*** Opening of Excerpt ***
Duke University, Department of Mathematics

Program ID: Duke-DATA2022 [#1208]
Program Title: Data+ 2022
Program Type: Undergraduate program
Program Location: Durham, North Carolina 27708-0320, United States [map] sort by distance
Subject Areas: Data Science, Interdisciplinary
Application Deadline: finished (2021/12/08, finished 2022/12/10)
Program Description:    

*** this program has been closed and new applications are no longer accepted. ***

Data+ is a full-time ten week summer research experience that welcomes undergraduate and masters students interested in exploring new data-driven approaches to interdisciplinary challenges. It is suitable for students from all class years and from all majors.

Students join small project teams (at most 3 undergrads and 1 masters per team), working alongside other teams in a communal environment. They learn how to marshal, analyze, and visualize data, while gaining broad exposure to the modern world of data science. The projects (see below) come from an extremely diverse set of subject areas. It is our hope that students will be able to both work deeply into their specific project and get a very broad picture of most of the skills needed for modern data science.
*** Close of Excerpt ***
Problem 1: In the Data+ program listing, what is the maximum makeup of each project team?
Problem 2: Write the next part of the Data+ program description, picking up after its final sentence.
*** Opening of Data listing ***
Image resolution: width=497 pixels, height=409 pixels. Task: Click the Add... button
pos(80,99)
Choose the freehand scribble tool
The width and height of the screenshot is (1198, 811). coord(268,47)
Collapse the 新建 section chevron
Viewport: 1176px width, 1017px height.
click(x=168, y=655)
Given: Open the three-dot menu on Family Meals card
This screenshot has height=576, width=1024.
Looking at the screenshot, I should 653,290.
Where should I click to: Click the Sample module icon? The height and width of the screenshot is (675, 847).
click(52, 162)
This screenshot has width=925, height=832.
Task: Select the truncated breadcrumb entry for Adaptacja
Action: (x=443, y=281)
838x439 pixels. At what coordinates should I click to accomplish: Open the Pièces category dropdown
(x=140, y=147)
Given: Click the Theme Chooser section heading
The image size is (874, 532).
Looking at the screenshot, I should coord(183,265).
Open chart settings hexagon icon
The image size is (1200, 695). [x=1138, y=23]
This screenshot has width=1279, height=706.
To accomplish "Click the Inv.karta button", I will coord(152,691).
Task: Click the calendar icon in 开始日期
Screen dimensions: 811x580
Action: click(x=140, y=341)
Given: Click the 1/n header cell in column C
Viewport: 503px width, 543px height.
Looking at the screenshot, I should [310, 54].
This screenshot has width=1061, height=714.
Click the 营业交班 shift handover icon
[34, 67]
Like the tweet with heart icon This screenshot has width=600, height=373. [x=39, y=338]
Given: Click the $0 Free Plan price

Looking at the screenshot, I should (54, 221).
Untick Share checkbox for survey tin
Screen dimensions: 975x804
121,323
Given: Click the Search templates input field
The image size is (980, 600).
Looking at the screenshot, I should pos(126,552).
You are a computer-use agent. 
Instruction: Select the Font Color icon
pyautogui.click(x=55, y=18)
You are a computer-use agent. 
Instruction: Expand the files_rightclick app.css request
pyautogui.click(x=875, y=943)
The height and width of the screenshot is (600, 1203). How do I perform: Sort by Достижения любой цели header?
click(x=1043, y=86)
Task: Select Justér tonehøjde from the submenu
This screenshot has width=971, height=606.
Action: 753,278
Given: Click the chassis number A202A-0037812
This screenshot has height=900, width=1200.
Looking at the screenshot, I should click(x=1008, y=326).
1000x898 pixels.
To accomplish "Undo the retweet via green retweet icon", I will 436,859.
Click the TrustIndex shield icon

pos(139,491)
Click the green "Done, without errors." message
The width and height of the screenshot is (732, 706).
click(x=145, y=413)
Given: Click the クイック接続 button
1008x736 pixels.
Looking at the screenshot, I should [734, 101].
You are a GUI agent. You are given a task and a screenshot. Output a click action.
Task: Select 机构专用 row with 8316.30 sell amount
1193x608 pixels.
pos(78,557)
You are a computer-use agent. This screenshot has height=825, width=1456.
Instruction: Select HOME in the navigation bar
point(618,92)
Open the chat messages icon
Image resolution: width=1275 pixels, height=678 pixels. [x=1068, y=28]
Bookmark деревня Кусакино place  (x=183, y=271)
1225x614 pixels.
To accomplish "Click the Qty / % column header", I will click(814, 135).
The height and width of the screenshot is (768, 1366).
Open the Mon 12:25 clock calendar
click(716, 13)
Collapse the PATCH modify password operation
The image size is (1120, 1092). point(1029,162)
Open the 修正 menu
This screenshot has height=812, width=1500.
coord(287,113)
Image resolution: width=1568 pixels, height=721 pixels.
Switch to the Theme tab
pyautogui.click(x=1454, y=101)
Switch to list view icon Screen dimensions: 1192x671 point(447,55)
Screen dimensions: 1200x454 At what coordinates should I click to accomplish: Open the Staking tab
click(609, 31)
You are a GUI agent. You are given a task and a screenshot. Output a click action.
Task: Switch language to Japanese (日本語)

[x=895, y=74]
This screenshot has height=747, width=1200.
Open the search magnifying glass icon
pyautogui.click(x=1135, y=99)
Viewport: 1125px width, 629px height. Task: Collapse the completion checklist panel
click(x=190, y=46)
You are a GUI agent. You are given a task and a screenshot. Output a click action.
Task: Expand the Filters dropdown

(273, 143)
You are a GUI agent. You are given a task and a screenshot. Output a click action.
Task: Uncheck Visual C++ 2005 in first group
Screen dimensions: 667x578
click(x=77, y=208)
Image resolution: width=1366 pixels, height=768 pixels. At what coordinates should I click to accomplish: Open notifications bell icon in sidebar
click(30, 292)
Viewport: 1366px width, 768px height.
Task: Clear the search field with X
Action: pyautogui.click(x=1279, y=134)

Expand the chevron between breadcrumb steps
*** Close of Data listing ***
Exercise answer 1: Each team has at most 3 undergraduates and 1 masters student.

Exercise answer 2:
Participants will receive a $5,000 stipend, out of which they must arrange their own housing and travel . Funding and infrastructure support are provided by a wide range of departments, schools, and initiatives from across Duke University, as well as by outside industry and community partners. Participants may not accept employment or take classes during the program; this requirement is strictly enforced and non-negotiable..

Data+ is typically a program where students have dedicated workspace within Gross Hall at Duke University. Last summer (2021), Data+ ran in a hybrid fashion due to the pandemic, and was quite successful. We are currently awaiting university guidance for Summer 2022, and hope to update this site shortly as to whether Data+ 2022 will be in-person, hybrid, or remote. Until we update further, applicants should assume that in-person participation will be expected.

The program runs from Monday, May 23rd until Friday, July 29th 2022. Students must be able to participate in the entire program, with no exceptions. The application deadline is Feb. 25, 2021, but we will evaluate applications on a rolling basis, so please get your applications in as soon as you can!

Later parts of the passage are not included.